Stored data:
* * * * *

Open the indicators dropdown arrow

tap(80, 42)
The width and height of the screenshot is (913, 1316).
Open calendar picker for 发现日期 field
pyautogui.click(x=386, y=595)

* * * * *

• **Instructions for the task**
Would you return, unchanged, the lines from the one containing "The width and" through the end of the entries?

• **Written response**
The width and height of the screenshot is (913, 1316).
Open calendar picker for 发现日期 field
pyautogui.click(x=386, y=595)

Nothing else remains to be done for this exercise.